In the current implementation of the methods (both continuous and categorical), we drop all the missing values encountered.

Methods for Continuous Features

Kolmogorov-Smirnov Test

The Kolmogorov-Smirnov Test is a two-sample, non-parametric statistical test. It is used to test for the equality of one-dimensional continuous distributions. The test outputs the test statistic, called D-statistic, and an associated p-value. The test statistic is the maximum distance of the cumulative distribution functions (CDF) of the two samples.

NannyML calculates drift by performing two sample set comparisons. One sample is usually the reference data, while the other comes from the data of the chunk we are calculating drift for. It can calculate the KS test with two methods, depending on the user’s ability to store the reference data. The first approach stores and uses the reference data as-is, while the second splits the continuous feature into quantile bins and uses the bin edges and frequencies for the calculation. By default, NannyML employs the first method if the reference data has fewer than 10,000 rows, unless otherwise specified.

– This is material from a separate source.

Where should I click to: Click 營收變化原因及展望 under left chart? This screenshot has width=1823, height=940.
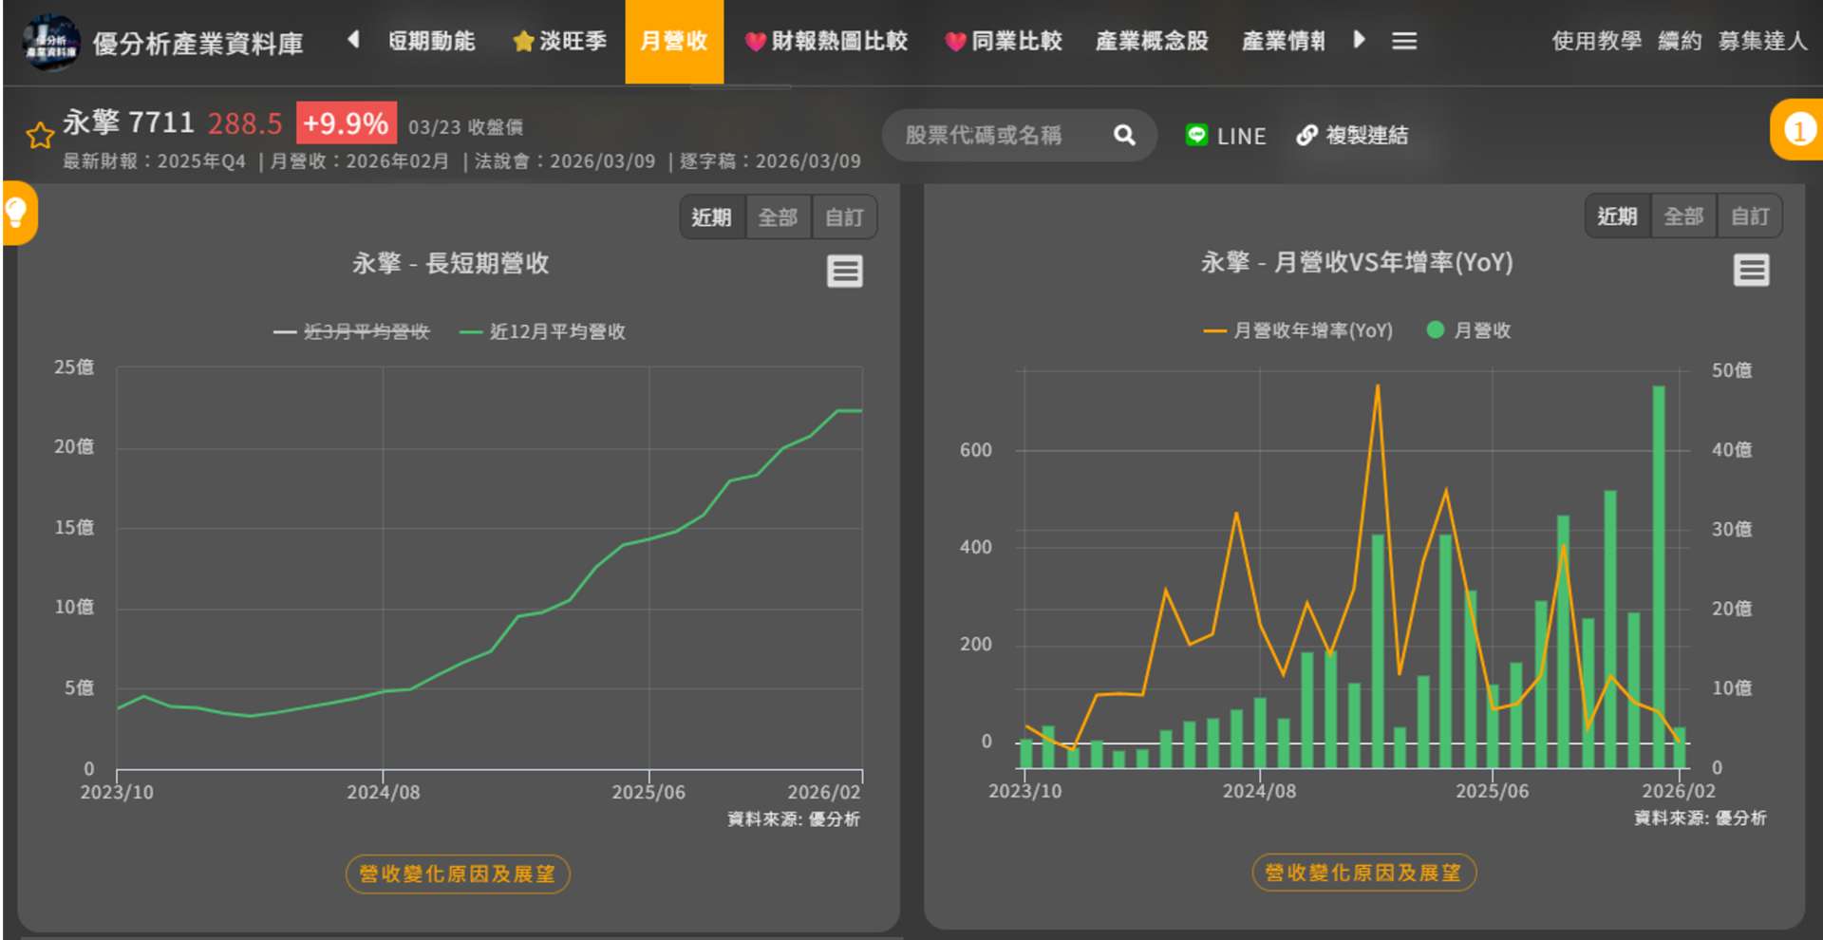click(x=457, y=874)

The D-statistic is robust to small changes in the data, it is easy to interpret and falls into 0-1 range. This makes the Kolmogorov-Smirnov test a popular choice for many data distribution monitoring practitioners.

The figure below visually represents how the Kolmogorov-Smirnov test is calculated. The largest distance between the two CDFs is the D-statistic.

../_images/how-it-works-ks.svg

Jensen-Shannon Distance

Jensen-Shannon Distance is a metric that tells us how different two probability distributions are. It is based on Kullback-Leibler divergence, but it is created in such a way that it is symmetric and ranges between 0 and 1.

Between two distributions \(P,Q\) of a continuous feature Kullback-Leibler divergence is defined as:

\[D_{KL} \left(P || Q \right) = \int_{-\infty}^{\infty}p(x)\ln \left( \frac{p(x)}{q(x)} \right) dx\]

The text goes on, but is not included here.